Social user geolocation based on K-medoids and Gaussian Kernel graph attention network

Why your tweets can reveal where you live

Every day, millions of people post on social media without sharing their GPS coordinates. Yet those posts still leave clues about where users live, work, and travel. Being able to infer location from this public trail matters for everything from emergency response and disease tracking to local recommendations and targeted services. This paper introduces a new method, called KMKGAT, that uses both what people say and how they are connected online to estimate where they are, more accurately than earlier approaches.

From online chatter to real-world places

When users write tweets or microblogs, they may mention place names, use local slang, or interact with nearby friends. Companies like Twitter (now X) know a user’s internet address, but outside researchers and service providers usually do not. Instead, they must work with public information: the text itself, user profiles, and who talks to whom. Earlier methods fell into three camps. Content-only methods mined words and hashtags to guess locations. Network-only methods relied on the fact that people tend to interact with nearby users. A third, more powerful family combined both views, but still had blind spots—especially for people in sparsely populated areas and for users whose online connections span large distances.

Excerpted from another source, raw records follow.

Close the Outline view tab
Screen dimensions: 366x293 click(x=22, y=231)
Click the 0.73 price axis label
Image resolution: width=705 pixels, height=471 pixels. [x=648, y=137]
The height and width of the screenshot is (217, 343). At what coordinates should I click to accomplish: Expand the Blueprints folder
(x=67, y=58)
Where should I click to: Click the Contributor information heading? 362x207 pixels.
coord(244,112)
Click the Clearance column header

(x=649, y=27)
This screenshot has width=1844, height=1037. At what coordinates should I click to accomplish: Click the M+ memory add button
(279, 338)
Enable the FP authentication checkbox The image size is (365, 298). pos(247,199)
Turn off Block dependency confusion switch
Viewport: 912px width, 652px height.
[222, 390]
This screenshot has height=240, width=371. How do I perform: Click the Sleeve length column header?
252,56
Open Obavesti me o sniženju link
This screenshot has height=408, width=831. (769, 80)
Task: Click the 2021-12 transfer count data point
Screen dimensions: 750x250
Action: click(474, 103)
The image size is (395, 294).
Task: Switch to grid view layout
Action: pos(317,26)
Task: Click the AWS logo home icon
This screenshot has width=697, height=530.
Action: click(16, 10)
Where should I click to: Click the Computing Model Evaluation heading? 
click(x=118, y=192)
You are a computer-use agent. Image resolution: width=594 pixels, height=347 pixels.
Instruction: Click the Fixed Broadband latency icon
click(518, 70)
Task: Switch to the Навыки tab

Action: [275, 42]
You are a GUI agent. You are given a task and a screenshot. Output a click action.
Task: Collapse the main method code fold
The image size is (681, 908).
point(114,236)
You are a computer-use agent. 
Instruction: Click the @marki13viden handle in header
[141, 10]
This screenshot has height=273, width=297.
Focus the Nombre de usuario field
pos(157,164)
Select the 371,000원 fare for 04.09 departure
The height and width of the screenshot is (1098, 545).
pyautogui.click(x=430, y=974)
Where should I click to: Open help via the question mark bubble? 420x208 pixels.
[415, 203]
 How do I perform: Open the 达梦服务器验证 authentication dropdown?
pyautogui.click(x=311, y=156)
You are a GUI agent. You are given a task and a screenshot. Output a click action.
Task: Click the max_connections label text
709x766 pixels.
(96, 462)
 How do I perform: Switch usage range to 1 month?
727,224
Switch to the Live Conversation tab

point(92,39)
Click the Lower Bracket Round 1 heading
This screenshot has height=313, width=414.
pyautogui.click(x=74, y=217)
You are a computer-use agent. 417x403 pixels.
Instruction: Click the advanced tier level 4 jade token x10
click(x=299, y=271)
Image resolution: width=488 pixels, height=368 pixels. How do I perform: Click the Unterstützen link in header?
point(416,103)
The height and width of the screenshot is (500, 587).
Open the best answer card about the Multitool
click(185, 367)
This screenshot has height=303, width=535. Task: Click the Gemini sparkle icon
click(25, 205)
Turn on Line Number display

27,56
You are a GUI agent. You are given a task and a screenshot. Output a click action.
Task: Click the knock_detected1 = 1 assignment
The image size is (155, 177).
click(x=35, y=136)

Smarter geographic grouping with real user centers

A key problem is how to turn the continuous globe into a set of regions a computer can learn to predict. Many systems slice the map into a fixed grid. That works reasonably well in cities but fails in rural areas, where huge cells cover many hundreds of kilometers. The new method replaces rigid grids with k-medoids clustering, a way of grouping users so that each region is centered on an actual user instead of an artificial point. This makes the regions compact and less sensitive to outliers, particularly where users are sparse. In tests on three large Twitter datasets covering the United States and the world, this adaptive partitioning reduced typical errors compared with grid-based schemes and provided more realistic “home regions” for users.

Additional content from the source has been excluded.